As advertisers, influencers, and journalists feverishly maneuver for eyeballs and likes, employing an arsenal of tactics to boost their views, social media giants have taken to criticizing them for gaming the system.
While it looks like moralizing on the part of Facebook and Google, such shaming hides a wider effort: the big online players are actually using such criticism — such exercising of moral authority — to broaden their online control, according to a recent study by U.S. researchers.
The study finds Google, Facebook, and by extension, YouTube and Instagram, engage in “platform paternalism,” a Big Brother-sounding term that suggests the algorithm gamers are morally bankrupt, and paints the tech firms as defenders of integrity and authenticity.
“Gaming accusations constitute an important mechanism through which platforms legitimate their power and authority, to the detriment of less well-established cultural producers,” the researchers wrote.
For example, Instagram’s Community Guidelines encourage users to “help us stay spam-free by not artificially collecting likes, followers, or shares,” the researchers wrote, while Facebook encourages users to fight so-called engagement bait. This permits them to serve as judge and jury in a system of their creation, and enables them to police the boundaries as they see fit.
Caitlin Petre, a researcher at Rutgers University and her co-authors Brooke Duffy and Emily Hund, look at several cases including Google’s use of the words “organic” and “authentic” to describe good behavior and in turn “punish,” “cheating,” “schemers” and “offenders.” Journalists are quick to emulate this moral posturing even if the terms are ill-defined.
“Gaming accusations constitute an important mechanism through which platforms legitimate their power and authority, to the detriment of less well-established cultural producers.”

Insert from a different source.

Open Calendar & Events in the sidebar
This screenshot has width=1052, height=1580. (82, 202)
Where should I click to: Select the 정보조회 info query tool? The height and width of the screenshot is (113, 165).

When there is talk of “gaming the algorithm,” the worst offenders come to mind such as 8chan and other sites that band together to make hate-content trend. To pull off these actions off is not much different than pulling together people and using carefully chosen keywords to draw attention, much like a political candidate would do.
- Social media denigrates the use of bots as foul play but use bots to reach conclusions on who might be abusing the system.
- “The line between what platforms deem illegitimate algorithmic manipulation and legitimate strategy is nebulous and largely reflective of their material interests,” the researchers said.
- The thin line between what is acceptable and unacceptable behavior on these platforms is “fraught, continually shifting and arbitrary,” the study concludes, but social media has that power.
- The playbooks these platforms have set up, and the moral language they use to make them seem neutral, may also be a way to cast unpaid promotion as underhanded and a cunning way to avoid pay-to-play accusations in “a field that already lends itself to winner-take-all dynamics,” the authors wrote.